Autumn should be a time for cosiness (exorbitant energy prices notwithstanding) and comfort. This year, though, our sadistic TV overlords have decided to make us feel anything but comfortable, dropping two terrific shows into the schedules that are almost ulcer-inducing in their tension.

First up: series two of Industry (Tuesday, BBC; whole series on iPlayer), Mickey Down and Konrad Kay’s tale of young, horny, terminally messed up investment bankers. Anyone who caught the first series will be aware that it has the tendency to be a real nerve-shredder; one episode, in which talented but chaotic graduate Harper gets sucked into a Charybdis of ever-worsening trading floor decisions, had me doubled-over with stress. But even so, series two ups the ante and then some, as a looming reshuffle at Pierpoint & Co sets its employees nerves on edge, while a smiling assassin of a hedge fund manager (Jay Duplass) is busy making moves in the background.

What’s most impressive about Industry is that it manages to make you desperately care for its characters despite them frequently showing themselves to be utter wrong’uns: backstabbers; users; abusers; braying, coke-powered vulture capitalists. Harper (played brilliantly by relative newcomer Myha’la Herrold) is an extreme case in point. Having snuck her way into Pierpoint by faking her grades (call her the Don Draper of the Dow Jones), she seems, as a result, to be permanently trapezing through the world of high finance without a safety net, without a shred of concern for her own – or anyone else’s – wellbeing. And yet, the more reckless and downright amoral she gets, the more you seem to come along with her for the ride, even to the detriment of your own rapidly diminishing fingernails.

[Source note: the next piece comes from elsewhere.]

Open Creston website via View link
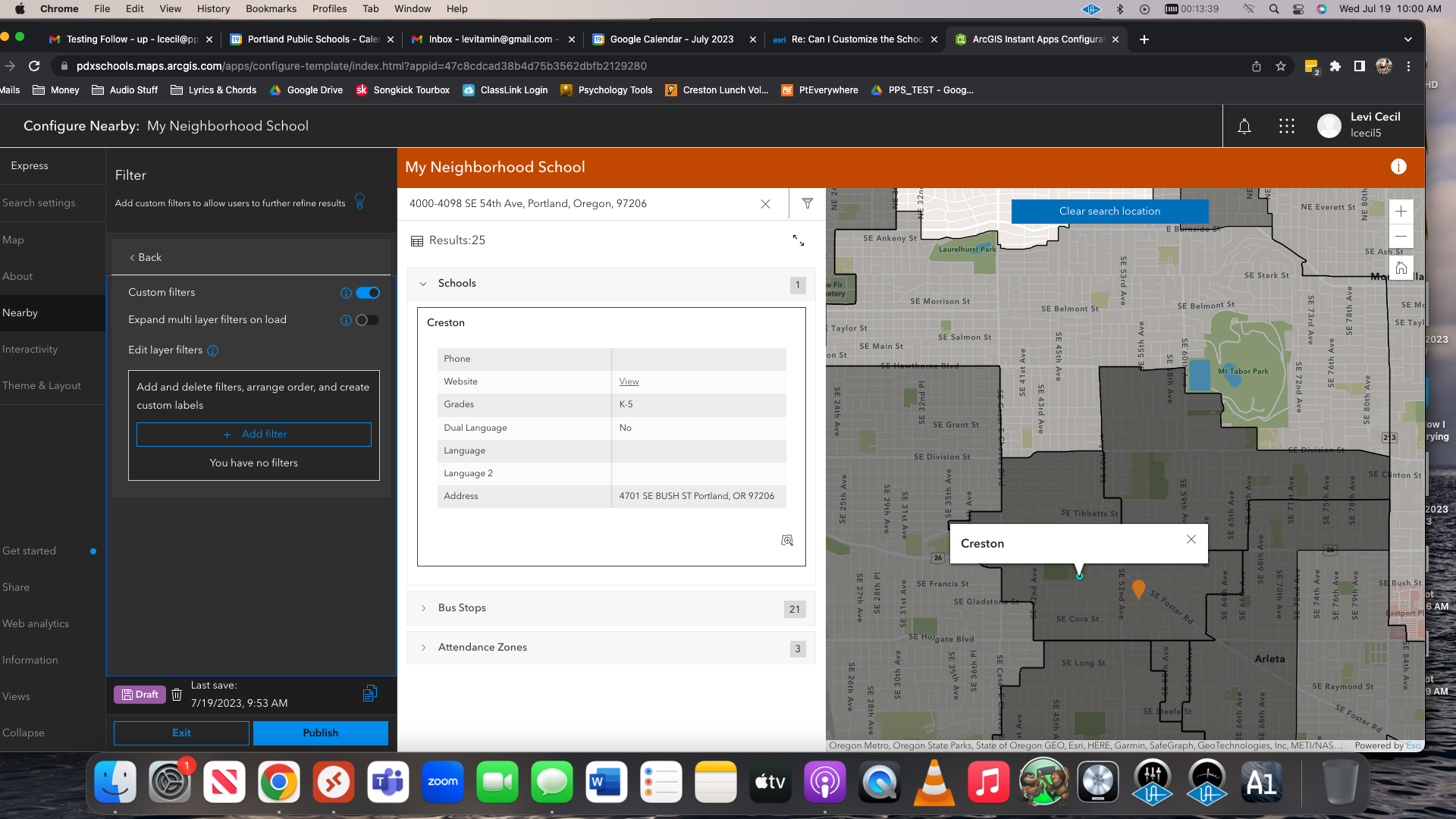Image resolution: width=1456 pixels, height=819 pixels. tap(629, 381)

Jeremy Allen White as Carmen 'Carmy' Berzatto in FX’s The Bear.
Jeremy Allen White as Carmen ‘Carmy’ Berzatto in FX’s The Bear. Photograph: Matt Dinerstein/FX Networks

Industry is not the only show to have recently reduced me to a puddle of sweat and stomach acid. There’s also The Bear (5 October, Disney+), the much-praised US drama about an award-winning chef’s foolish decision to take over his family’s Chicago sandwich shop. On the face of it, The Bear might not seem like an obvious candidate for the category of high-tension TV. In fact, it’s a pretty pleasant “hang”: there are lots of scenes of chefs shooting the shit; and many gorgeous scenes of mouthwatering food being prepared – beef short ribs, blueberry doughnuts, something called braciola that I MUST EAT RIGHT NOW.

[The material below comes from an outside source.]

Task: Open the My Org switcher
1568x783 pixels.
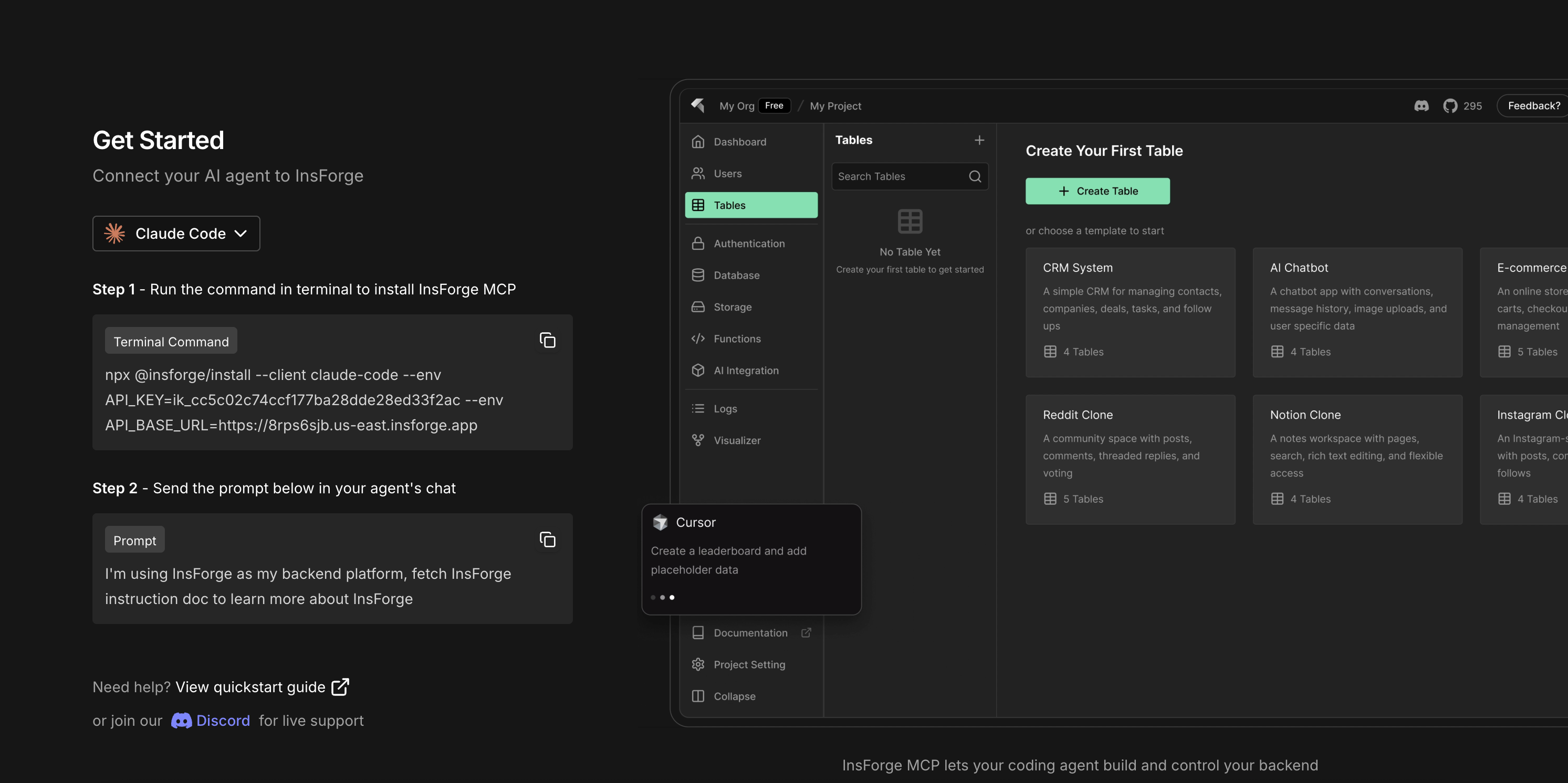Action: point(737,106)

But every now and then, The Bear cranks up the temperature to an excruciating degree. Arguments boil over, orders get missed, debts pile up ever higher, often in the same scene. In the show’s most talked about episode, Review, the tension ratchets up horribly as a lunch service strains to breaking point. The episode is shot in an 18-minute single take (a conceit also adopted this year by the big-screen kitchen drama Boiling Point), which gives it a restless punchdrunk quality. It’s horrible – and horribly watchable.

What is striking about both of these shows is how relatively quotidian the stakes feel. OK, most of us haven’t actioned a multimillion dollar trade or cooked a transformative lemon chicken piccata. But many of us have experienced job insecurity, financial woes, toxic workplaces, that plummeting feeling in the stomach when something goes badly wrong. It’s far easier to feel the chill of recognition in those examples than in, say, that of a White Walker army coming to butcher you and everyone you know. In a TV climate when so many shows operate at a level of life or death, it’s the small things that really set your heart racing.